[PROBLEM]: Copy only the lines from the one containing "You are a computer-use agent. Screen dimensions: 760x640" through the final line of the records below, exactly as written, with no pictures.

_ _ _ _

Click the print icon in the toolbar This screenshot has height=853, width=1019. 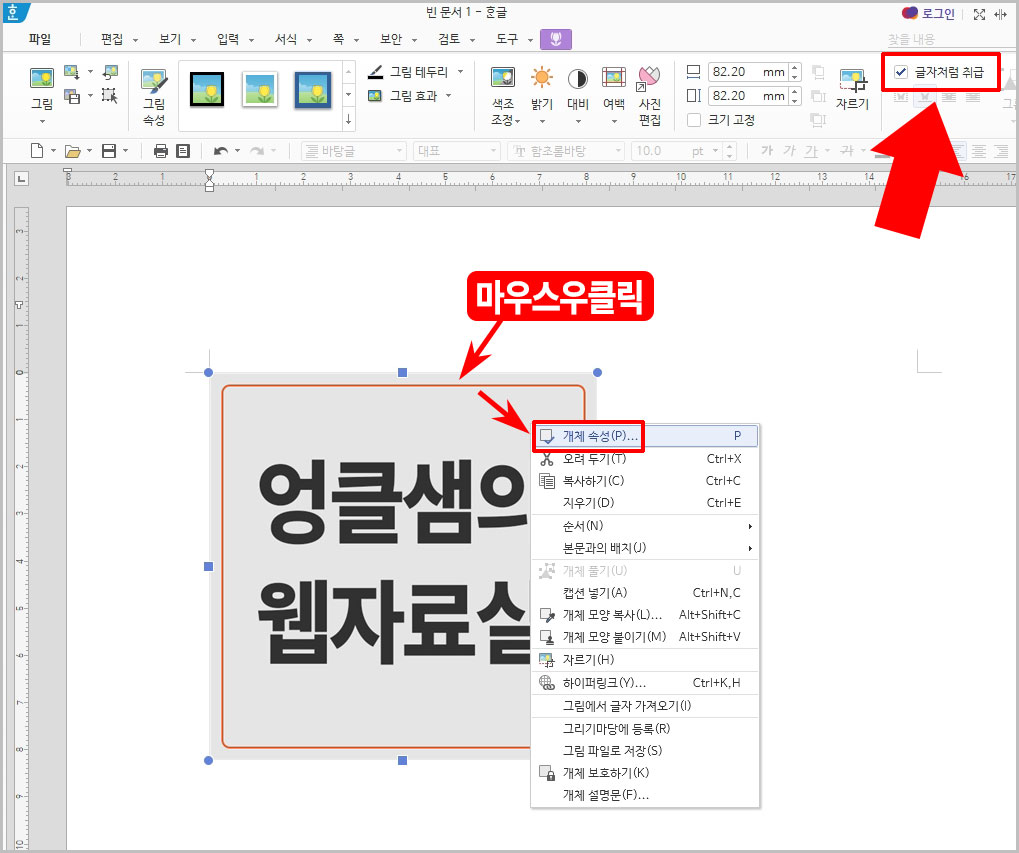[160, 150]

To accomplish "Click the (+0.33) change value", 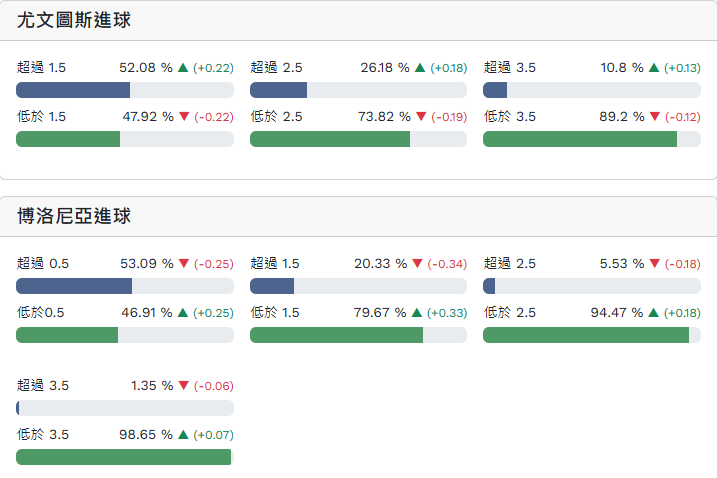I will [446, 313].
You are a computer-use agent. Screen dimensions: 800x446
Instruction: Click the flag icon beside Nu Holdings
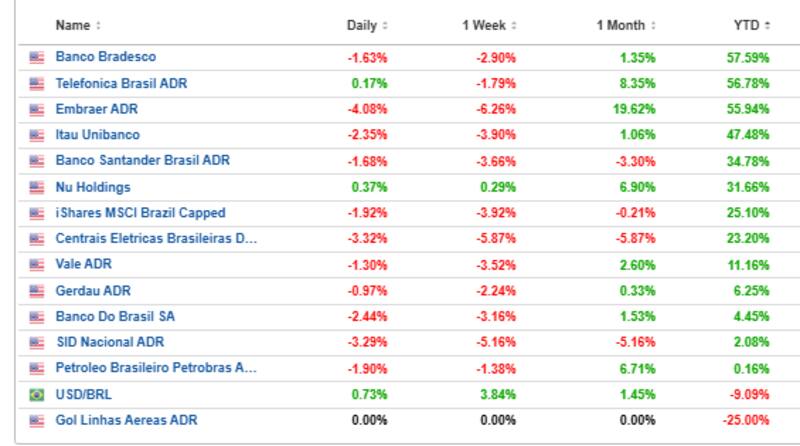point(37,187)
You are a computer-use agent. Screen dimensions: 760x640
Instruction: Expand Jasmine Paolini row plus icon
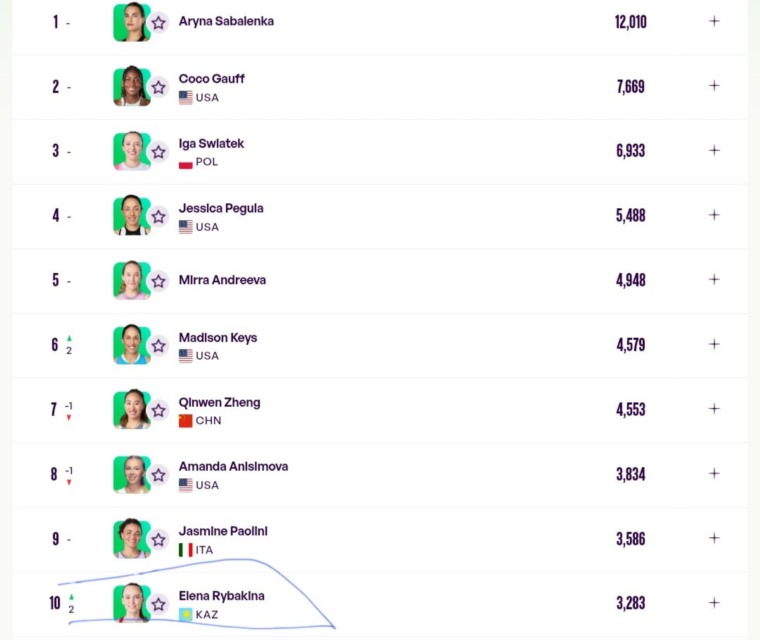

_ _ _ _

[SOLUTION BELOW]:
You are a computer-use agent. Screen dimensions: 760x640
Instruction: Expand Jasmine Paolini row plus icon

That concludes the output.